→ BRIEF:
What is needed is a faithful copy of all the entries, with no pictures in it.

→ TASK MATERIAL:
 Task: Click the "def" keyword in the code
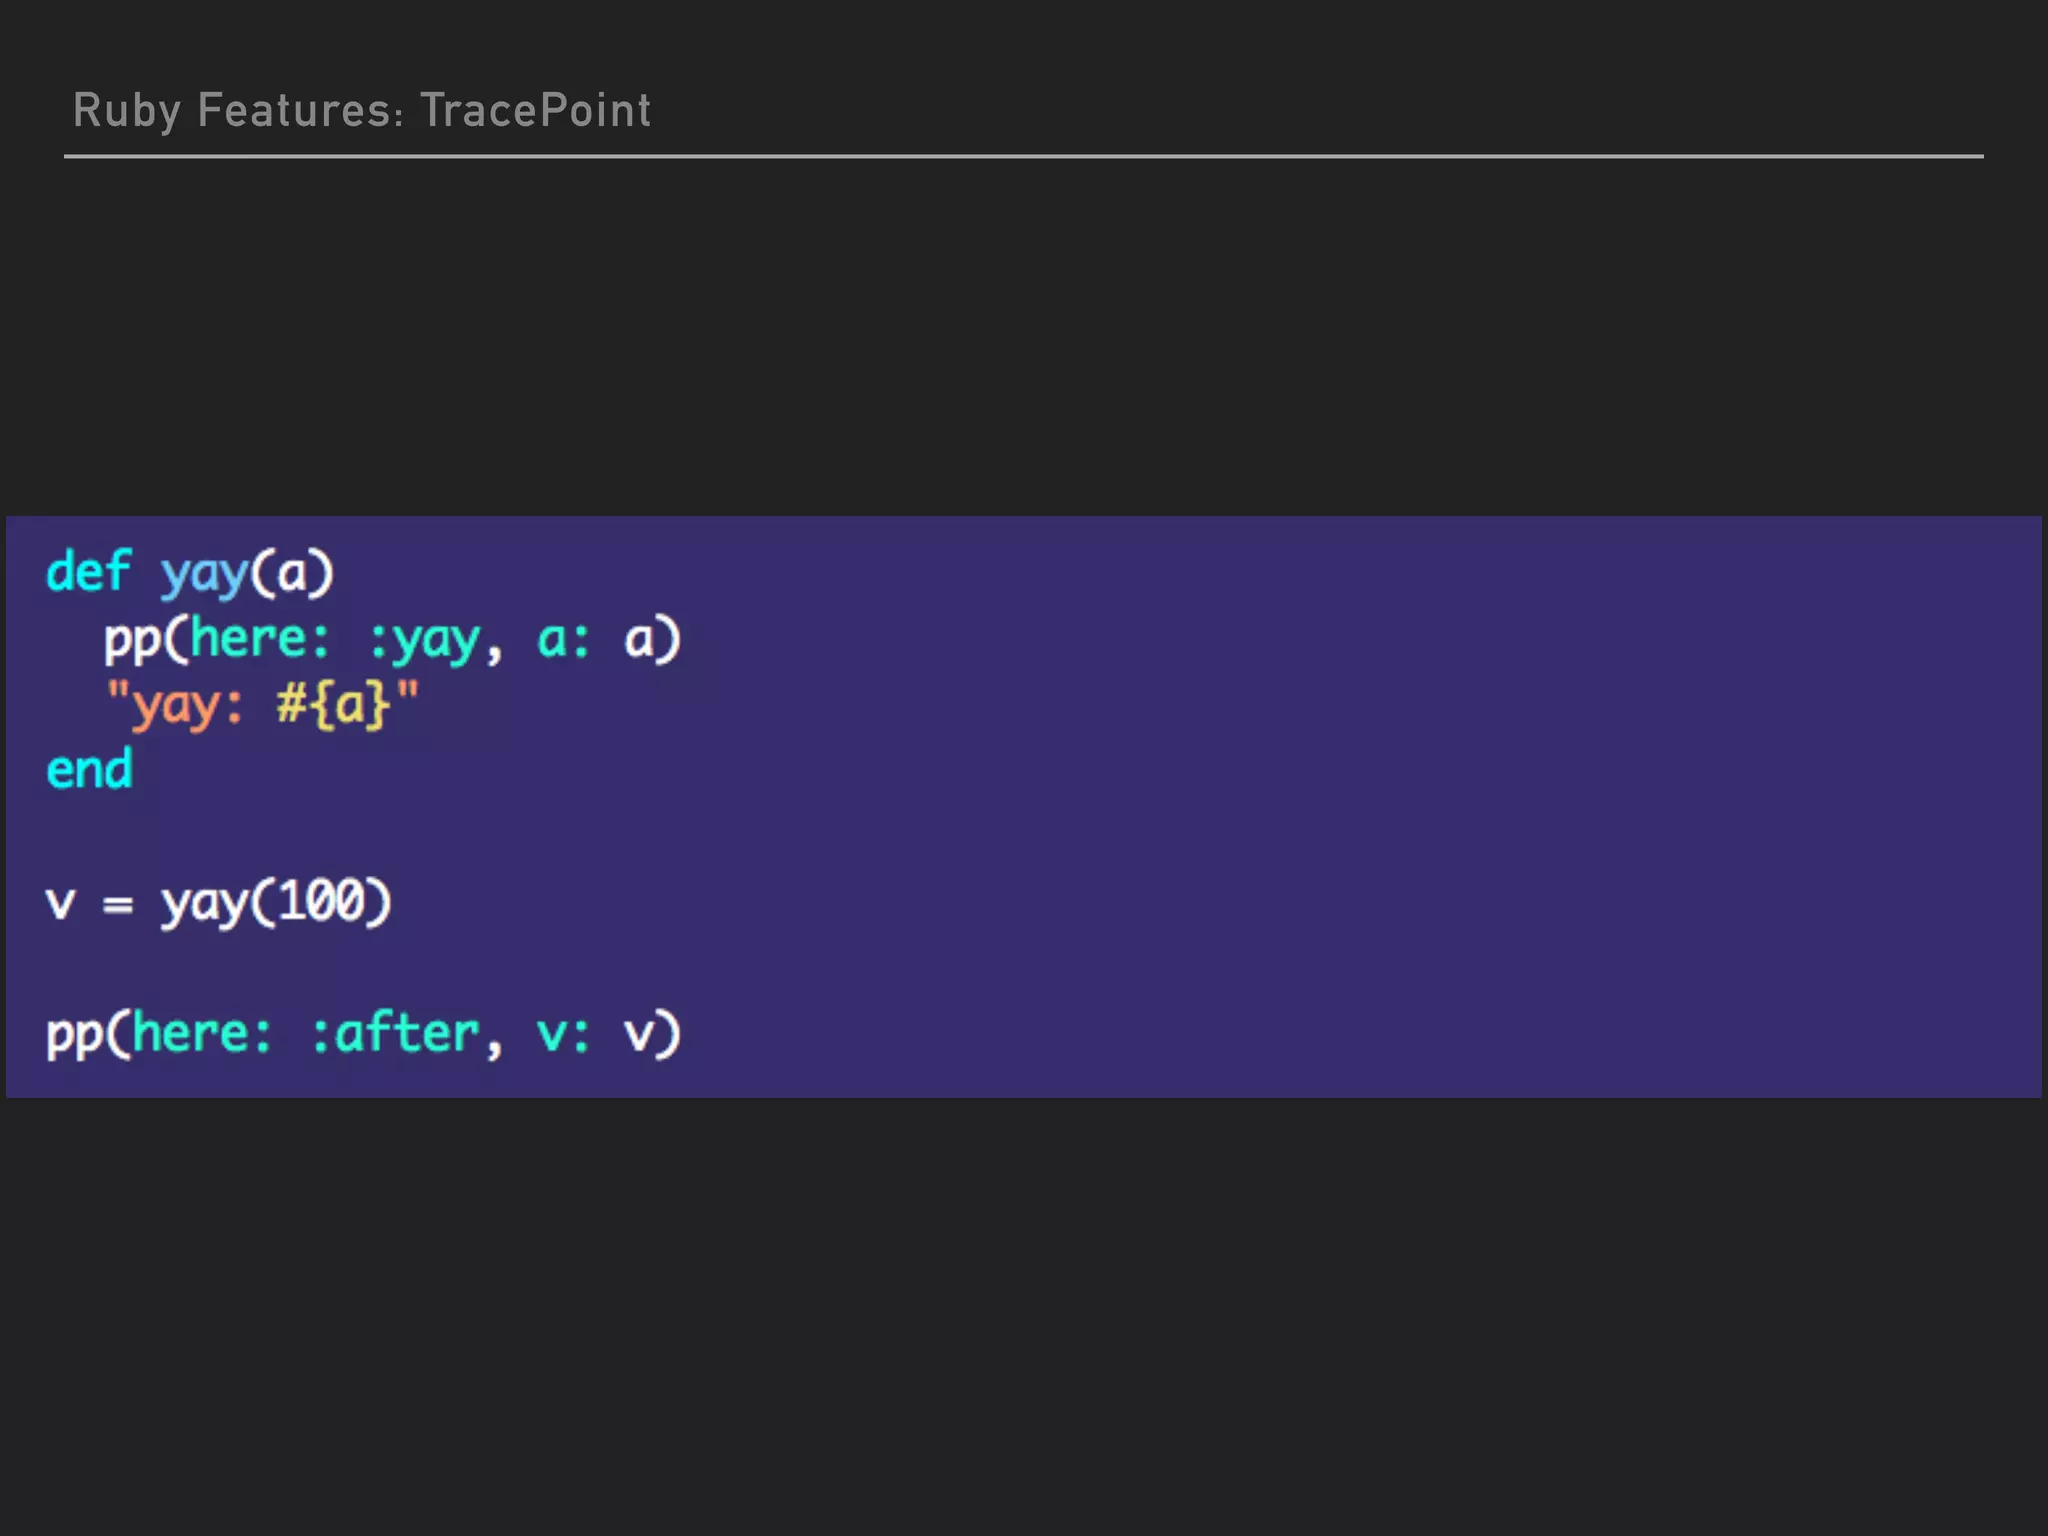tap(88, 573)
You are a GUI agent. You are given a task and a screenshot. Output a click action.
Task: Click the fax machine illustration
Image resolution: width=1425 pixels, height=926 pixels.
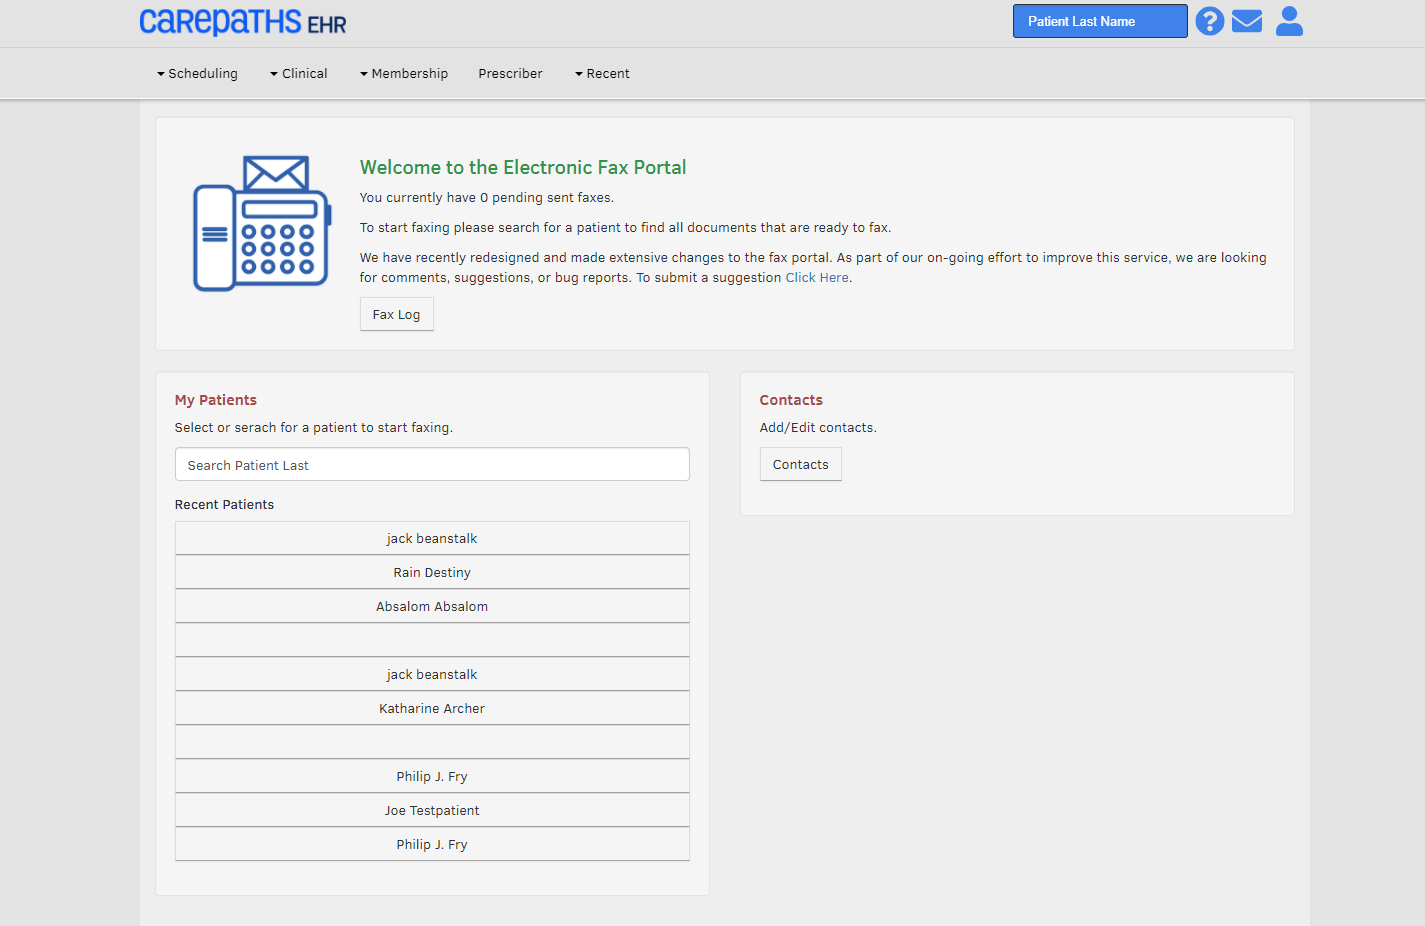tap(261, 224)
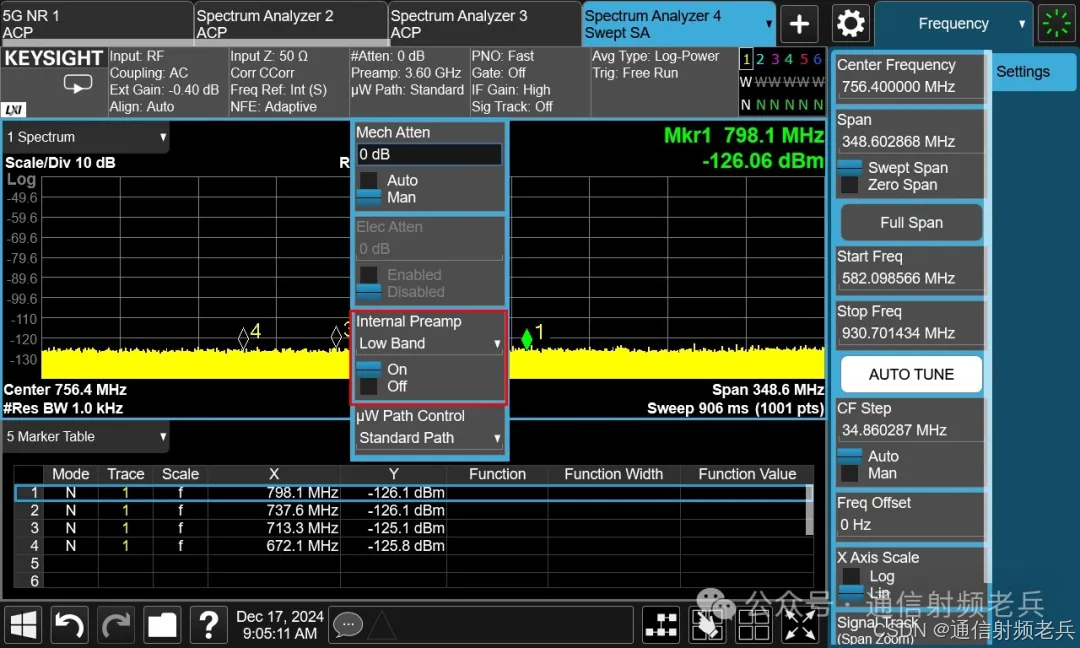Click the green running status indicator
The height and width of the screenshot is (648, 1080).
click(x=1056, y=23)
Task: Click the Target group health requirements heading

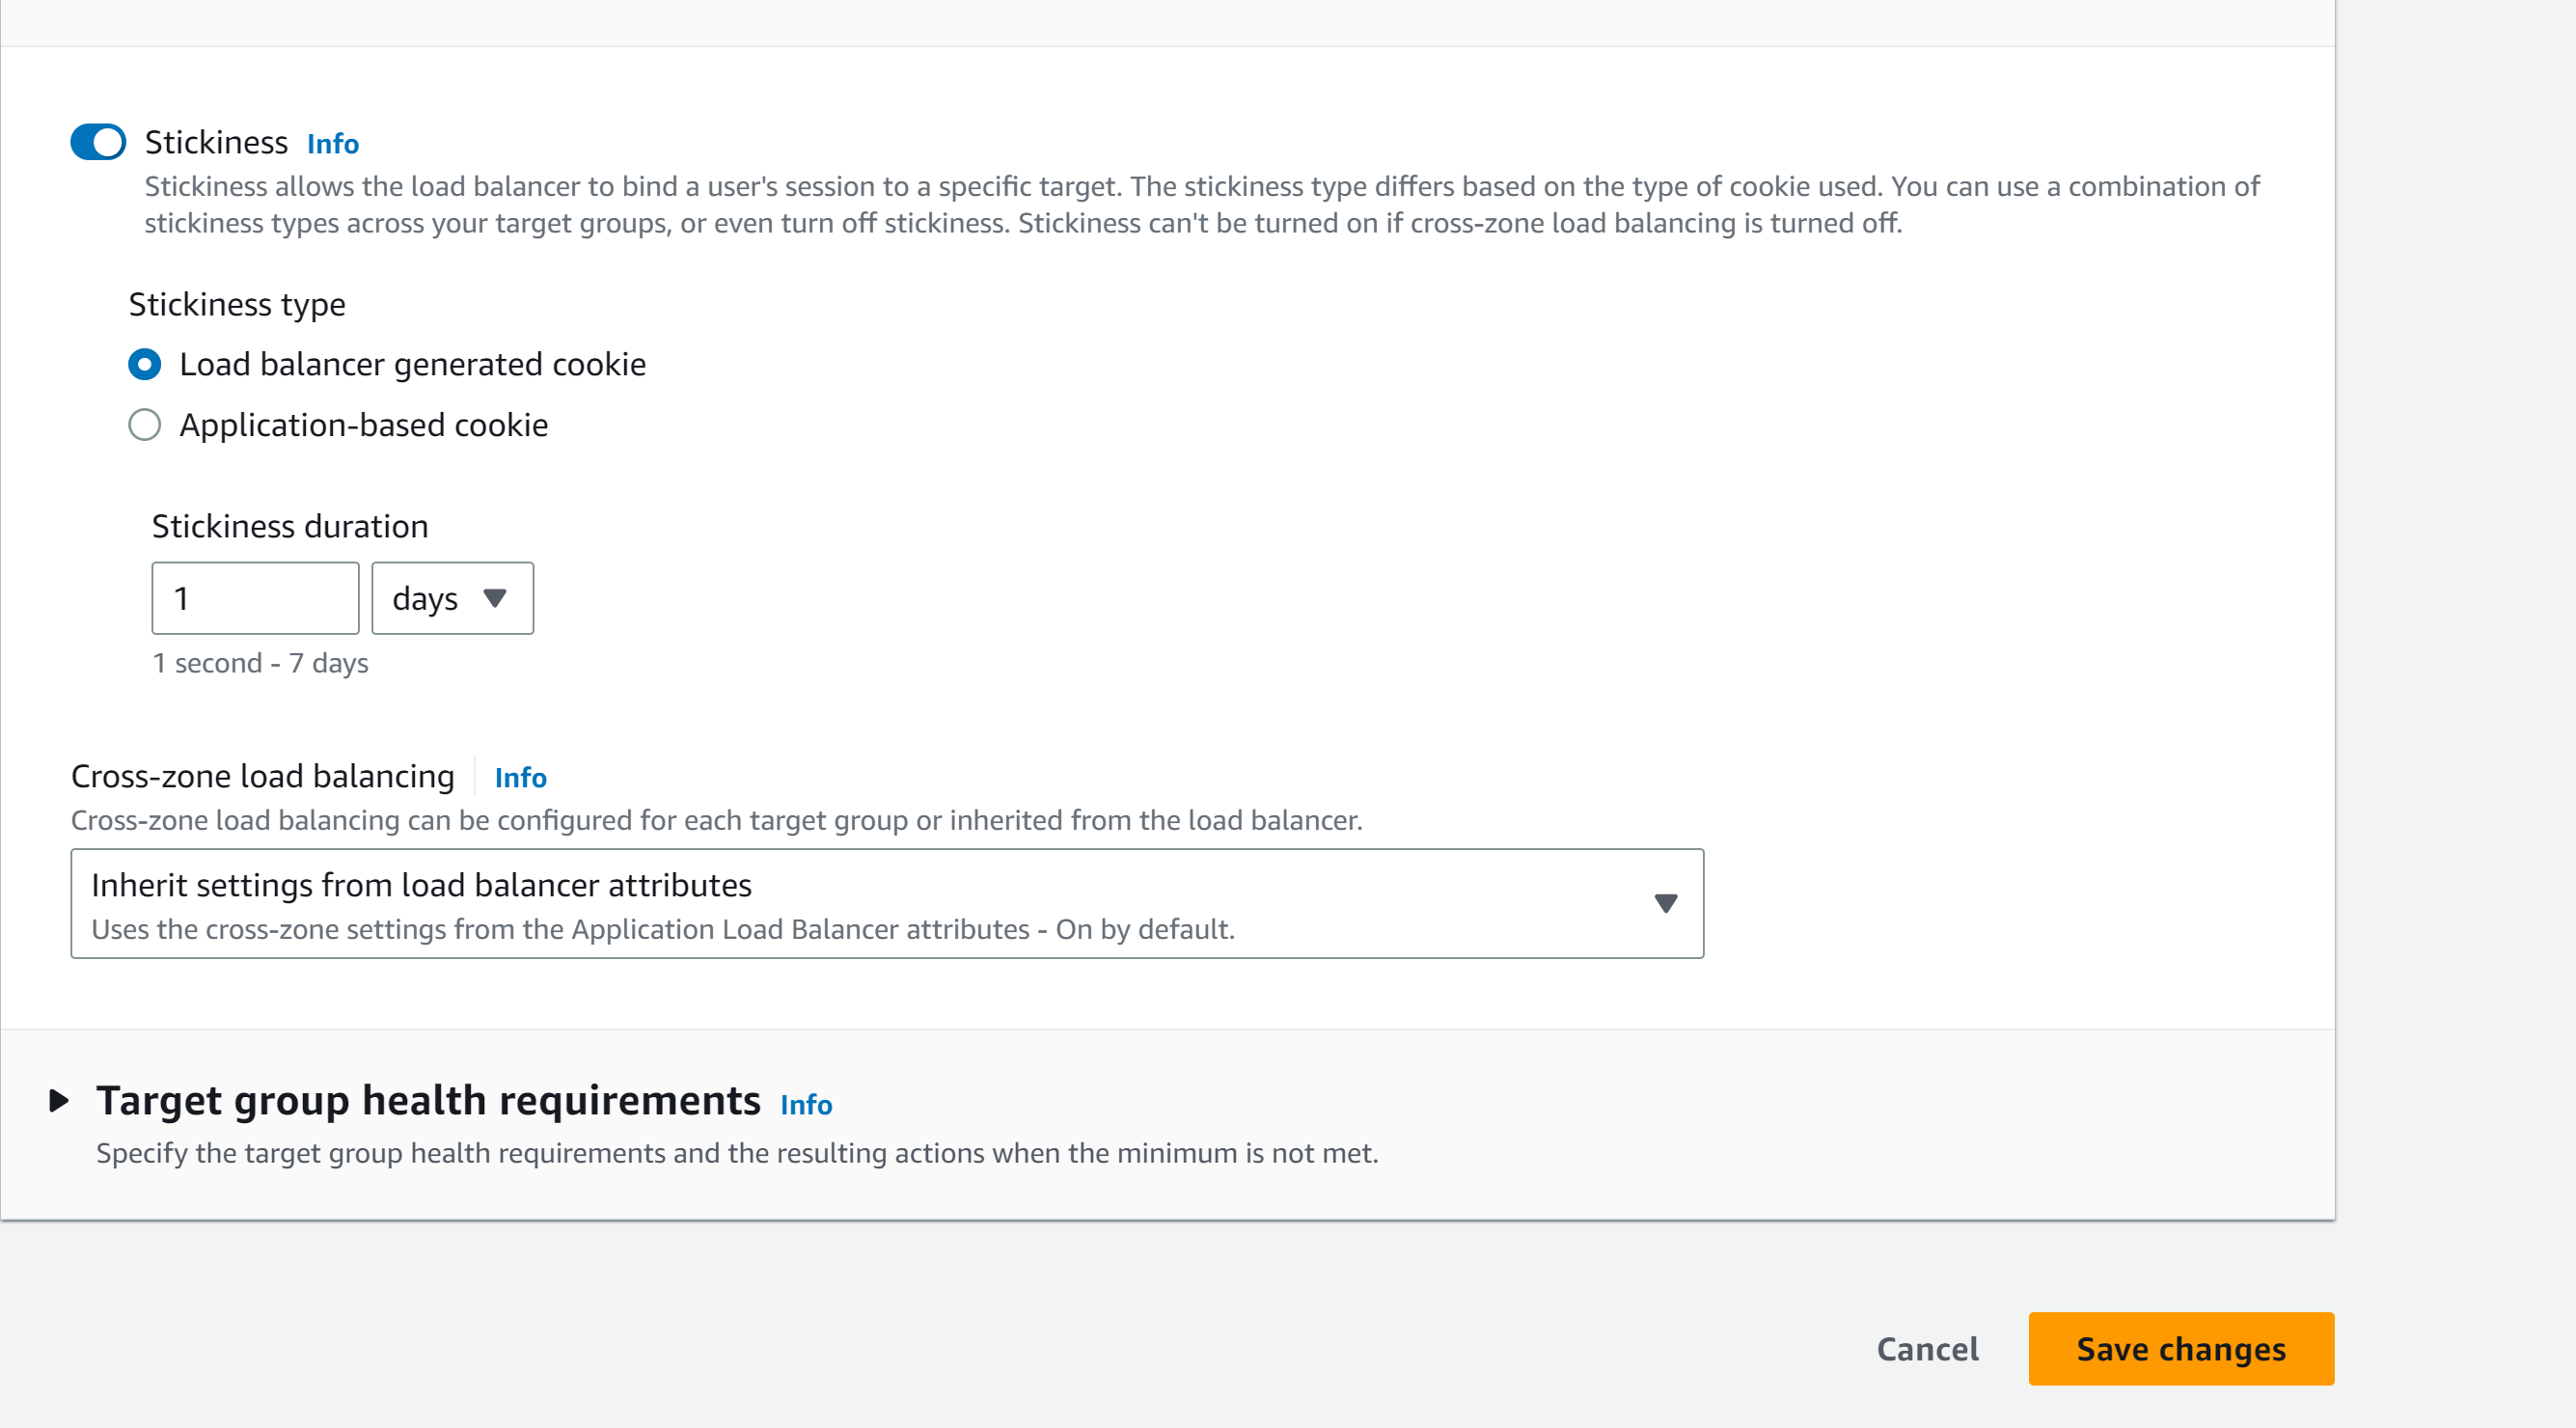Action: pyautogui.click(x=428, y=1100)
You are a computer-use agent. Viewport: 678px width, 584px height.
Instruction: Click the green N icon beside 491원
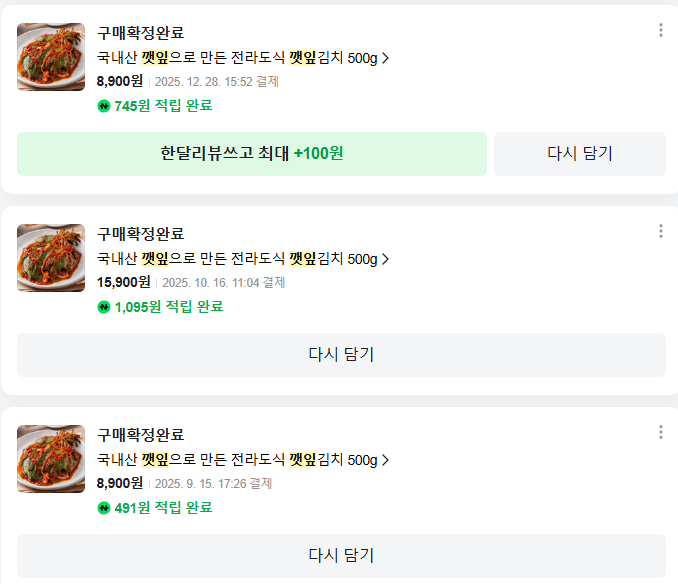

→ RESULT:
 Task: Click the "def" keyword in the code
tap(88, 573)
You are a GUI agent. You are given a task and a screenshot. Output a click action.
Task: Click the fax machine illustration
Image resolution: width=1425 pixels, height=926 pixels.
tap(261, 224)
Click the green running status indicator
The height and width of the screenshot is (648, 1080).
click(x=1056, y=23)
Task: Click the Target group health requirements heading

Action: pyautogui.click(x=428, y=1100)
You are a computer-use agent. Viewport: 678px width, 584px height.
Instruction: Click the green N icon beside 491원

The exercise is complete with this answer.